> _ABOUT THIS EXERCISE_: Your response should consist of the records below, repeated exactly.

########################################

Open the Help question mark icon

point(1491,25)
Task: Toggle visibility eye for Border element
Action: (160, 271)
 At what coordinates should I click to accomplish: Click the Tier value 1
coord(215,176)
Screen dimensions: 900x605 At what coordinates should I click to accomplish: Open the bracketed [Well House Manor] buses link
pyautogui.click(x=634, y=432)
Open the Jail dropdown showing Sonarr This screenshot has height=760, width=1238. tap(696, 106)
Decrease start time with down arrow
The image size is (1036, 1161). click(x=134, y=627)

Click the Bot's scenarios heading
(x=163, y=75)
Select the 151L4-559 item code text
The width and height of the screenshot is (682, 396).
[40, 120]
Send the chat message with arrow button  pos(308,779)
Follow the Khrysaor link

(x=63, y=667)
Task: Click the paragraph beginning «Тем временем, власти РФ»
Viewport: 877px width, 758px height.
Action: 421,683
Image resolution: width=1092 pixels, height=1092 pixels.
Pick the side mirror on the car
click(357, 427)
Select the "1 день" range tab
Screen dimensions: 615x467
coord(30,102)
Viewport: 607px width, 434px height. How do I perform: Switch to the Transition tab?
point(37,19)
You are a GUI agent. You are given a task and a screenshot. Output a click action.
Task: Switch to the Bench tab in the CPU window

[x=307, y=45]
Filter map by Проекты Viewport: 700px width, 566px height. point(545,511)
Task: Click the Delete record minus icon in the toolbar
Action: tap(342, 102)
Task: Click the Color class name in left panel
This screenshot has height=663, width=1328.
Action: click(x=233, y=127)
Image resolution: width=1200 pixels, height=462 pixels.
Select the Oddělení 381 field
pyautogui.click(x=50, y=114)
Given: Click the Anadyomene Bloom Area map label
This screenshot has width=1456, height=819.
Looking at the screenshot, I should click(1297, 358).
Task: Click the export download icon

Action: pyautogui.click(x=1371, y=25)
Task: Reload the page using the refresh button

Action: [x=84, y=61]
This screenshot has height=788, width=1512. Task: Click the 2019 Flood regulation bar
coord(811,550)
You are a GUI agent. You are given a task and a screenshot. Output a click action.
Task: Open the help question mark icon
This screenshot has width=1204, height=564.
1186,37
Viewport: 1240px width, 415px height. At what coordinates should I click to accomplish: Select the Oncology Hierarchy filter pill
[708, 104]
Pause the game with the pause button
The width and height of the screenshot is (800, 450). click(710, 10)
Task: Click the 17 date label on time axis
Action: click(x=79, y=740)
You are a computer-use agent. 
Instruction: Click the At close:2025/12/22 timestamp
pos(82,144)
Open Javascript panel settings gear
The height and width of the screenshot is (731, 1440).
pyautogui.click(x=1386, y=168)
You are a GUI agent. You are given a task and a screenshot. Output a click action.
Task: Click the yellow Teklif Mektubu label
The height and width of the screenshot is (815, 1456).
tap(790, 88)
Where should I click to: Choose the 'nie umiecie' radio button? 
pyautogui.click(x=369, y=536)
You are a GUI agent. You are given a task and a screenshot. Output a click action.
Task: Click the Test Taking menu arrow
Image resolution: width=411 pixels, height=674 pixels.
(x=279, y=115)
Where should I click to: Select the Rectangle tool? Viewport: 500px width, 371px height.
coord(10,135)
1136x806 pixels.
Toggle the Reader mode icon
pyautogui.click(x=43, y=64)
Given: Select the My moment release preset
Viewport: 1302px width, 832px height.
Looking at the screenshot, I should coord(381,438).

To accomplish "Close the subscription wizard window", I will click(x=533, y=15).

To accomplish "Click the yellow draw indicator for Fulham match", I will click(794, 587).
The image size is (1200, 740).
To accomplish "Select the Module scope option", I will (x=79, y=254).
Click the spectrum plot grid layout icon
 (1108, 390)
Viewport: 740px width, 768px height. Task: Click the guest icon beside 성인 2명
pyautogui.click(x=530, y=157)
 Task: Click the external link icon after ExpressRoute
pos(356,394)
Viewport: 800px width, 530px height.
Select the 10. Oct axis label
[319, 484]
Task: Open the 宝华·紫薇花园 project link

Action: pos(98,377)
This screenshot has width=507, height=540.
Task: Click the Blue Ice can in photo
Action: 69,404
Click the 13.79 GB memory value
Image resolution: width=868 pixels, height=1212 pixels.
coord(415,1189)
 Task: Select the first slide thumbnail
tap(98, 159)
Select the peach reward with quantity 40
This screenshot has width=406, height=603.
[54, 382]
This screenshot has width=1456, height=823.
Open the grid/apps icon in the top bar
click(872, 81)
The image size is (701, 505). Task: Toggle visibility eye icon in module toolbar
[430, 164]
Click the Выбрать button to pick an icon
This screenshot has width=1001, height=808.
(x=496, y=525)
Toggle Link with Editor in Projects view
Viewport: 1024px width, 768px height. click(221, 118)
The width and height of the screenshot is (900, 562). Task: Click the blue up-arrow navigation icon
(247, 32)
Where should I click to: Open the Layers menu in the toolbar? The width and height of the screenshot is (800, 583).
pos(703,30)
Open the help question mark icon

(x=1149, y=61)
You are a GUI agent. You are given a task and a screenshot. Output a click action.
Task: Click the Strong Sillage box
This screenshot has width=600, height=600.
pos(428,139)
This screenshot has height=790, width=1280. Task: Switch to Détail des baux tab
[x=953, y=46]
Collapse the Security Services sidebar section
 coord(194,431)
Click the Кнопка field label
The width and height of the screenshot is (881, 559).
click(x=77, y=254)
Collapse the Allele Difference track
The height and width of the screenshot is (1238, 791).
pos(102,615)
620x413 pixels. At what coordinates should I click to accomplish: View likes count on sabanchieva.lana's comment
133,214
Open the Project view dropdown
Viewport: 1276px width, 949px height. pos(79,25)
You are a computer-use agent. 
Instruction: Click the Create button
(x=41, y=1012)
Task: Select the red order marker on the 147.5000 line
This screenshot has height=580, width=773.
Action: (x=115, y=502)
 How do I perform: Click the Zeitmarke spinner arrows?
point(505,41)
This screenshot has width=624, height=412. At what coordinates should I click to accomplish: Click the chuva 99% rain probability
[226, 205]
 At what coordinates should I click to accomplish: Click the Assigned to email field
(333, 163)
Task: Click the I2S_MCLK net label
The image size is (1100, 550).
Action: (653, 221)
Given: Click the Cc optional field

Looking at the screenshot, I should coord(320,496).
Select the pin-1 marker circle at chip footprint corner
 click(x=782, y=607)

########################################

> _EXERCISE OUTPUT_:
Open the Help question mark icon

point(1491,25)
Task: Toggle visibility eye for Border element
Action: (160, 271)
 At what coordinates should I click to accomplish: Click the Tier value 1
coord(215,176)
Screen dimensions: 900x605 At what coordinates should I click to accomplish: Open the bracketed [Well House Manor] buses link
pyautogui.click(x=634, y=432)
Open the Jail dropdown showing Sonarr This screenshot has height=760, width=1238. tap(696, 106)
Decrease start time with down arrow
The image size is (1036, 1161). click(x=134, y=627)

Click the Bot's scenarios heading
(x=163, y=75)
Select the 151L4-559 item code text
The width and height of the screenshot is (682, 396).
[40, 120]
Send the chat message with arrow button  pos(308,779)
Follow the Khrysaor link

(x=63, y=667)
Task: Click the paragraph beginning «Тем временем, власти РФ»
Viewport: 877px width, 758px height.
Action: 421,683
Image resolution: width=1092 pixels, height=1092 pixels.
Pick the side mirror on the car
click(357, 427)
Select the "1 день" range tab
Screen dimensions: 615x467
coord(30,102)
Viewport: 607px width, 434px height. How do I perform: Switch to the Transition tab?
point(37,19)
You are a GUI agent. You are given a task and a screenshot. Output a click action.
Task: Switch to the Bench tab in the CPU window

[x=307, y=45]
Filter map by Проекты Viewport: 700px width, 566px height. point(545,511)
Task: Click the Delete record minus icon in the toolbar
Action: tap(342, 102)
Task: Click the Color class name in left panel
This screenshot has height=663, width=1328.
Action: click(x=233, y=127)
Image resolution: width=1200 pixels, height=462 pixels.
Select the Oddělení 381 field
pyautogui.click(x=50, y=114)
Given: Click the Anadyomene Bloom Area map label
This screenshot has width=1456, height=819.
Looking at the screenshot, I should click(1297, 358).
Task: Click the export download icon

Action: pyautogui.click(x=1371, y=25)
Task: Reload the page using the refresh button

Action: [x=84, y=61]
This screenshot has height=788, width=1512. Task: Click the 2019 Flood regulation bar
coord(811,550)
You are a GUI agent. You are given a task and a screenshot. Output a click action.
Task: Open the help question mark icon
This screenshot has width=1204, height=564.
1186,37
Viewport: 1240px width, 415px height. At what coordinates should I click to accomplish: Select the Oncology Hierarchy filter pill
[708, 104]
Pause the game with the pause button
The width and height of the screenshot is (800, 450). click(710, 10)
Task: Click the 17 date label on time axis
Action: click(x=79, y=740)
You are a computer-use agent. 
Instruction: Click the At close:2025/12/22 timestamp
pos(82,144)
Open Javascript panel settings gear
The height and width of the screenshot is (731, 1440).
pyautogui.click(x=1386, y=168)
You are a GUI agent. You are given a task and a screenshot. Output a click action.
Task: Click the yellow Teklif Mektubu label
The height and width of the screenshot is (815, 1456).
tap(790, 88)
Where should I click to: Choose the 'nie umiecie' radio button? 
pyautogui.click(x=369, y=536)
You are a GUI agent. You are given a task and a screenshot. Output a click action.
Task: Click the Test Taking menu arrow
Image resolution: width=411 pixels, height=674 pixels.
(x=279, y=115)
Where should I click to: Select the Rectangle tool? Viewport: 500px width, 371px height.
coord(10,135)
1136x806 pixels.
Toggle the Reader mode icon
pyautogui.click(x=43, y=64)
Given: Select the My moment release preset
Viewport: 1302px width, 832px height.
Looking at the screenshot, I should coord(381,438).

To accomplish "Close the subscription wizard window", I will click(x=533, y=15).

To accomplish "Click the yellow draw indicator for Fulham match", I will click(794, 587).
The image size is (1200, 740).
To accomplish "Select the Module scope option", I will (x=79, y=254).
Click the spectrum plot grid layout icon
 (1108, 390)
Viewport: 740px width, 768px height. Task: Click the guest icon beside 성인 2명
pyautogui.click(x=530, y=157)
 Task: Click the external link icon after ExpressRoute
pos(356,394)
Viewport: 800px width, 530px height.
Select the 10. Oct axis label
[319, 484]
Task: Open the 宝华·紫薇花园 project link

Action: pos(98,377)
This screenshot has width=507, height=540.
Task: Click the Blue Ice can in photo
Action: 69,404
Click the 13.79 GB memory value
Image resolution: width=868 pixels, height=1212 pixels.
coord(415,1189)
 Task: Select the first slide thumbnail
tap(98, 159)
Select the peach reward with quantity 40
This screenshot has width=406, height=603.
[54, 382]
This screenshot has width=1456, height=823.
Open the grid/apps icon in the top bar
click(872, 81)
The image size is (701, 505). Task: Toggle visibility eye icon in module toolbar
[430, 164]
Click the Выбрать button to pick an icon
This screenshot has width=1001, height=808.
(x=496, y=525)
Toggle Link with Editor in Projects view
Viewport: 1024px width, 768px height. click(221, 118)
The width and height of the screenshot is (900, 562). Task: Click the blue up-arrow navigation icon
(247, 32)
Where should I click to: Open the Layers menu in the toolbar? The width and height of the screenshot is (800, 583).
pos(703,30)
Open the help question mark icon

(x=1149, y=61)
You are a GUI agent. You are given a task and a screenshot. Output a click action.
Task: Click the Strong Sillage box
This screenshot has width=600, height=600.
pos(428,139)
This screenshot has height=790, width=1280. Task: Switch to Détail des baux tab
[x=953, y=46]
Collapse the Security Services sidebar section
 coord(194,431)
Click the Кнопка field label
The width and height of the screenshot is (881, 559).
click(x=77, y=254)
Collapse the Allele Difference track
The height and width of the screenshot is (1238, 791).
pos(102,615)
620x413 pixels. At what coordinates should I click to accomplish: View likes count on sabanchieva.lana's comment
133,214
Open the Project view dropdown
Viewport: 1276px width, 949px height. pos(79,25)
You are a computer-use agent. 
Instruction: Click the Create button
(x=41, y=1012)
Task: Select the red order marker on the 147.5000 line
This screenshot has height=580, width=773.
Action: (x=115, y=502)
 How do I perform: Click the Zeitmarke spinner arrows?
point(505,41)
This screenshot has width=624, height=412. At what coordinates should I click to accomplish: Click the chuva 99% rain probability
[226, 205]
 At what coordinates should I click to accomplish: Click the Assigned to email field
(333, 163)
Task: Click the I2S_MCLK net label
The image size is (1100, 550).
Action: (653, 221)
Given: Click the Cc optional field

Looking at the screenshot, I should coord(320,496).
Select the pin-1 marker circle at chip footprint corner
 click(x=782, y=607)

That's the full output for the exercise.